Hysterectomy is one of the most common surgery performed by Gynecologist. As the time is passing trend is towards those approaches which are minimally invasive, less painful, have less complications, less blood loss and are more cosmetic. Thus total laparoscopic hysterectomy and vaginal hysterectomy have gained popularity. Laparoscopic surgeries require high tech operation theatre setups, sophisticated instruments & high surgical skills. Vaginal hysterectomy descent or non descent is a simple and effective technique for benign pathologies of uterus.
Objective: This study was conducted to compare Total Laparoscopic Hysterectomy and Non Descent Vaginal Hysterectomy with reference to fall in blood haemoglobin level, duration of operation, weight of uterus, post operative complications and post-operative ambulation.
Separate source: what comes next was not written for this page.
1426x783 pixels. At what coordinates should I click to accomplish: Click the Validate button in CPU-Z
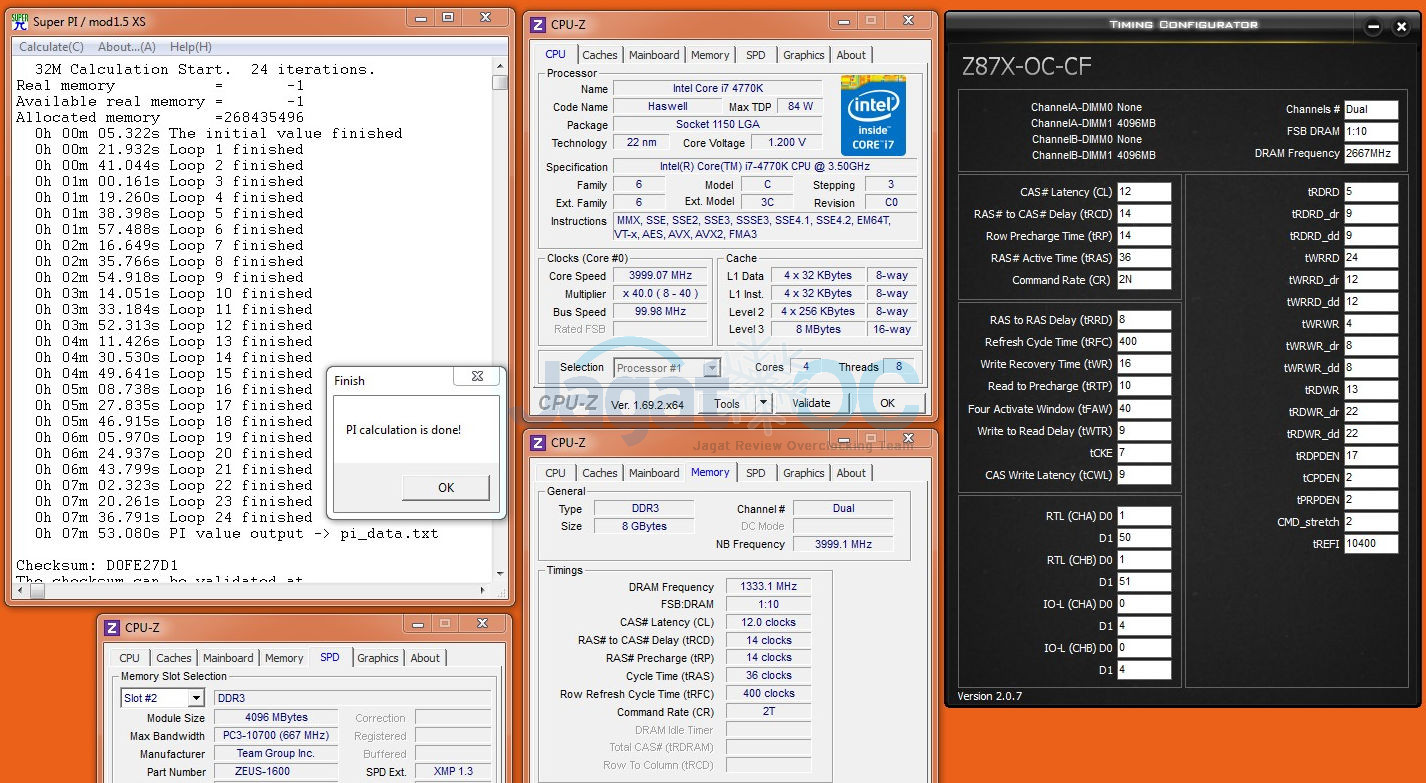pyautogui.click(x=811, y=403)
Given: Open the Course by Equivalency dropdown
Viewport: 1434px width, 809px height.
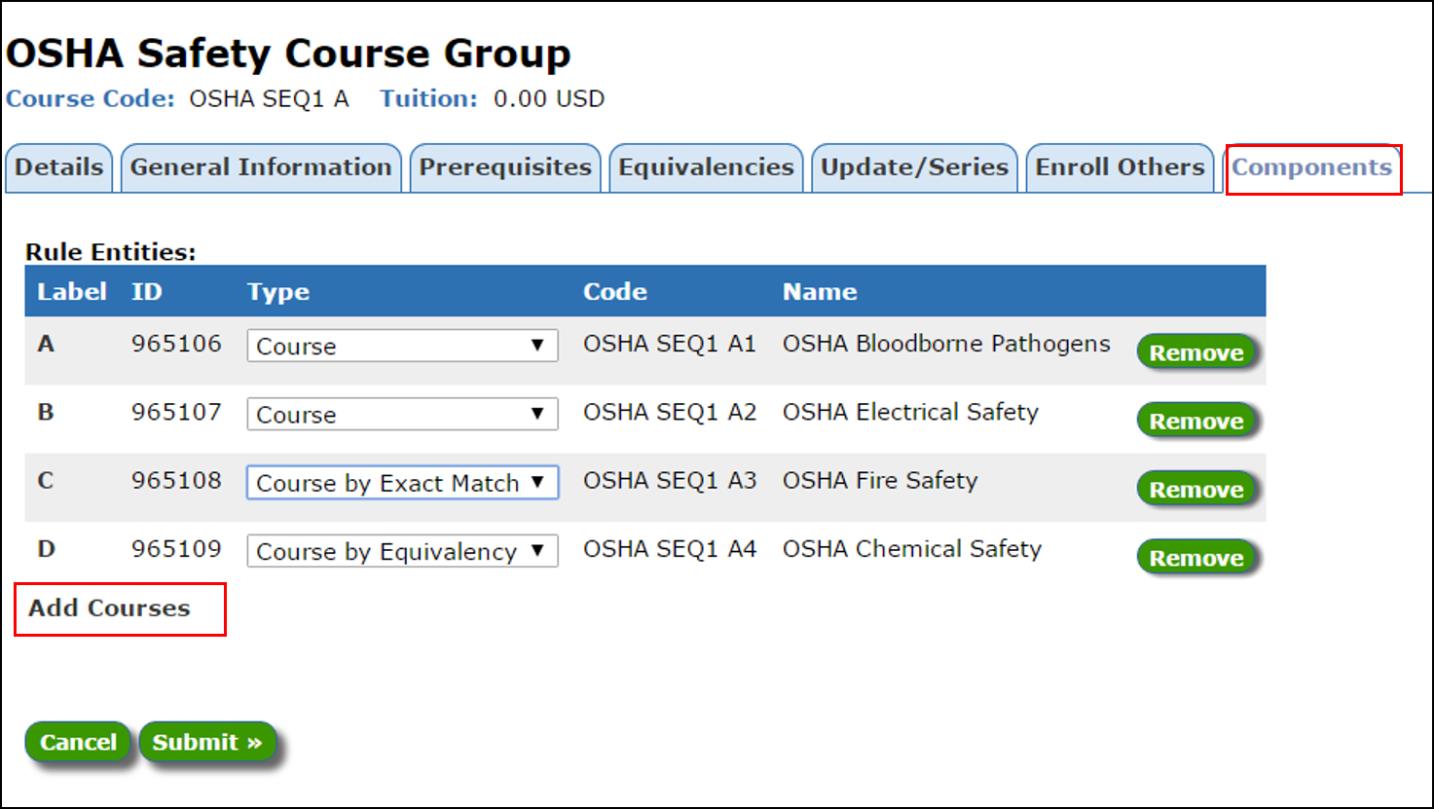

Materials and Methods: Patients undergoing both the types of hysterectomy i.e. TLH and NDVH during September 2017 to March 2018 at Mahila Chikitsalya Hospital (SMS Medical College) were included in the study. Those patients having malignancy as diagnosed by Pap smear or by D &C were excluded from the study. All the patients were investigated thoroughly for their cardio respiratory status, fitness for surgery and other medical conditions. Patients were observed vigilantly during the pre-operative, intra-operative and post-operative period for any complications.
Result: Thirty women underwent TLH, and thirty underwent NDVH. There was no statistically significant difference between groups in the mean age of patients, weight, BMI & literacy rates of patients of both the groups. TLH took significantly longer to perform; however, the estimated blood loss, mean postoperative hemoglobin change & the mean postoperative duration of hospital stay was greater in the VH group. Mean uterine mass was similar in both the groups. While there were no major intraoperative or postoperative complications; the incidence of minor complications were comparable in both the groups.
Conclusion: Maximum number of hysterectomies were done for adenomyosis (AUB A) and Fibroid uterus (AUB L). NDVH takes upper hand than TLH as it is more economic, takes lesser time, requires less surgical techniques in comparison to TLH. On the other hand TLH is associated with small scar of surgery, less morbidity and less post-operative pain. In which way to approach the uterus shall depend upon skill of the surgeon, size and pathological nature of uterus, technology available in the hospital and preference of patient as well as surgeon.